The first human study was carried out by Quattlebaum et al.[17] and they showed absence of detectable donor-specific anti - human leukocyte antigen antibodies in their allograft patients suggesting excellent biocompatibility of FDBA.
In the present study, a particle size of 500–1040 μm was used for both the grafts. Fucini et al.[18] found that there was no difference in defect fill between DFDBA particles of 250–500 μm size compared to those of 850–1000 μm. This study supports the particle size used in the present study.
Rummelhart et al.[10] also reported a decrease in pocket depth, but to a lesser extent, of 2.4 mm for DFDBA and 2.3 mm for FDBA. Other studies[19,20] in which FDBA was used as graft material also showed a decrease in probing depth. Similarly, studies[21,22] in which DFDBA was used as graft material, have also reported a decrease in probing depth. Current study reported 3.8 mm (FDBA) and 4 mm (DFDBA) pocket reduction from baseline to 6 months.
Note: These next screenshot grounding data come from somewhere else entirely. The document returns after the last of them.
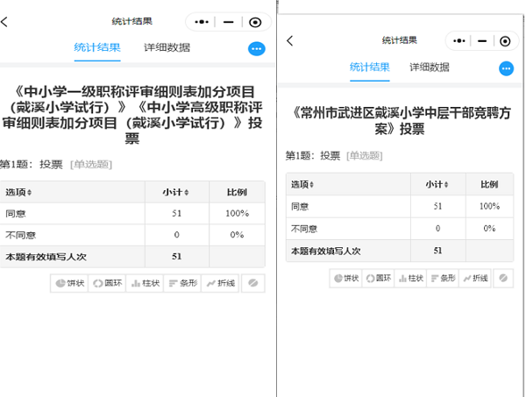526x397 pixels.
Task: Switch to 详细数据 tab in right panel
Action: pyautogui.click(x=430, y=67)
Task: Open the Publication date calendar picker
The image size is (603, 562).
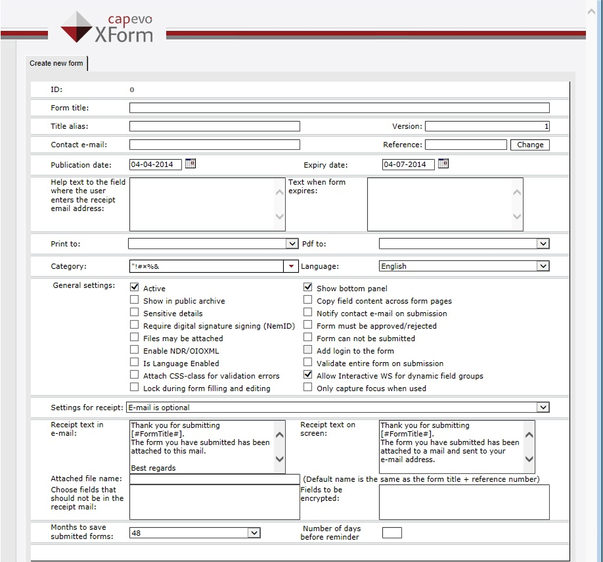Action: (190, 164)
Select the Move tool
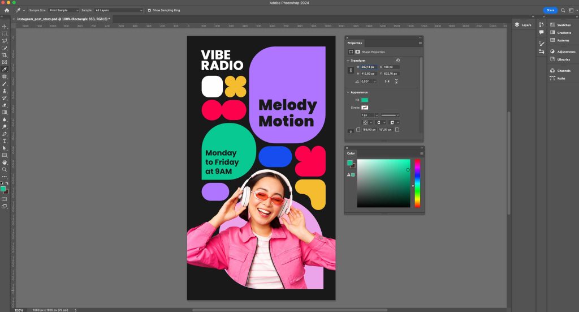 tap(5, 27)
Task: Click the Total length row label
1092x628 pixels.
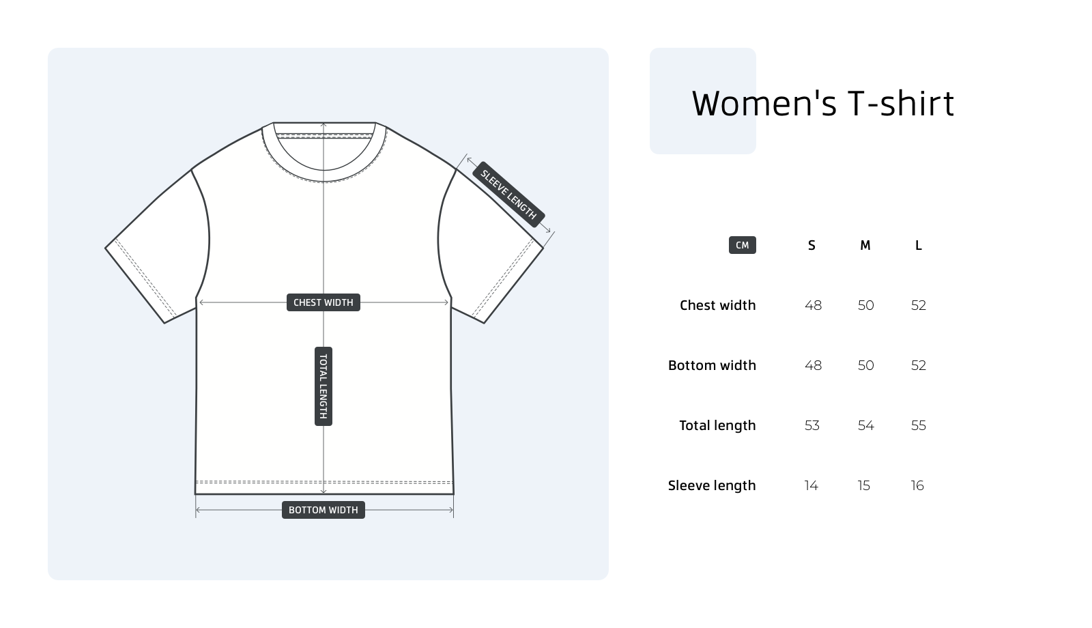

This can be attributed to the initial depth of the defect which should be considered in the difference experienced between various studies.
The results obtained for RAL are in accordance with the study of Rummelhart et al.[10] who reported gain in CAL of 1.7 for DFDBA and 2.0 mm for FDBA. Studies[23,24] in which FDBA was used as graft material showed gain in attachment level. Other studies[7,8] in which DFDBA was used, have also showed a gain in attachment level.
The increase in the radiodensity in the defect, and hence a decrease in the defect area signifies that use of both the grafts results in partial if not complete, resolution of the intrabony defect. However, the nature of the restoration of the defect that whether the graft acted as a filler material or allowed for ingrowth of the bone cannot be inferred from the clinical and radiographic observations of the present study. Evaluation of the true nature of attachment requires histological investigation.
CONCLUSION
Both treatment modalities demonstrated a significant improvement in the probing depth, RAL and radiographic area of the defect at 6 months postsurgery.
Within the limitations of the current study, it can be concluded that DFDBA did not show any improvement in the clinical and radiographic parameters in the treatment of the intrabony defects as compared to FDBA.
Footnotes
Source of Support: Nil
Conflict of Interest: None declared.